# SOURCE
▼
As he left he bowed and said, “May Gorakshnath be with you always”. I gasped again, this time in a whimper, stopping my tears. Why did those words affect me so much? I did not know immediately.
Later that day I requested to go to the asharm where the Turmeric Clad Swami had come from. Off we went through the Pashupathinath aarti, early evening. About 20 minutes later after all the stairs up, we came across a temple that resembled my Bhagavan Nityananda’s Samadhi Shrine in Ganeshpuri as well as his temple in his first ashram at Kanhangad, South India. I stood still hoping to meet the young swami again. Instead, I was taken inside, the dim candlelight did not shine brightly enough as I was guided to a set of stairs that led to a loft where the kitchen was. We were asked to sit during the aarti. With my head resting on the wall behind me, I had the instant recognition from the pounding of the drums and the tone of the Bell ringing … I was IN Ganeshpuri. This was my Bhagavan Nityananda. I could not explain but had heard that Bhagavan Nityananda was Matchendranath. He was also Krishna and as the ‘story’ goes, Krishna was Jesus. That’s another Note.
▲
# RECORDS SUPPLIED
▼
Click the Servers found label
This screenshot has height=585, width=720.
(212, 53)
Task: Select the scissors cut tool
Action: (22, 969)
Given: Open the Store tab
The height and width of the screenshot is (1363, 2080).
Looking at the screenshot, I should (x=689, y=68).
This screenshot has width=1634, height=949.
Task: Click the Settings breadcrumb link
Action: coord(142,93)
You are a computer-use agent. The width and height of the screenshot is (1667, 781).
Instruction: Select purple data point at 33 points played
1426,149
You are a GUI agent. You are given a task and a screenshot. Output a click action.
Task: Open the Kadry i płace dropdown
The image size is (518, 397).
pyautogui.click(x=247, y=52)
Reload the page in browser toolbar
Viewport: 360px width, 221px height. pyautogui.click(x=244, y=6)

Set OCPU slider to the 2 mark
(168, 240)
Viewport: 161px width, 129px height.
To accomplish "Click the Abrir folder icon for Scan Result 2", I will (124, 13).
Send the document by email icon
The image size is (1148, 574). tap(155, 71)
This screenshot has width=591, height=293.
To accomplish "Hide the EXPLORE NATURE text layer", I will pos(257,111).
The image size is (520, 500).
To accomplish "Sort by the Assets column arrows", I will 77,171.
▲
Copy word for word everything in the passage about the ashram visit from "As he left he" down to "not know immediately.". The entries come from a separate source unrelated to the passage about the ashram visit.

As he left he bowed and said, “May Gorakshnath be with you always”. I gasped again, this time in a whimper, stopping my tears. Why did those words affect me so much? I did not know immediately.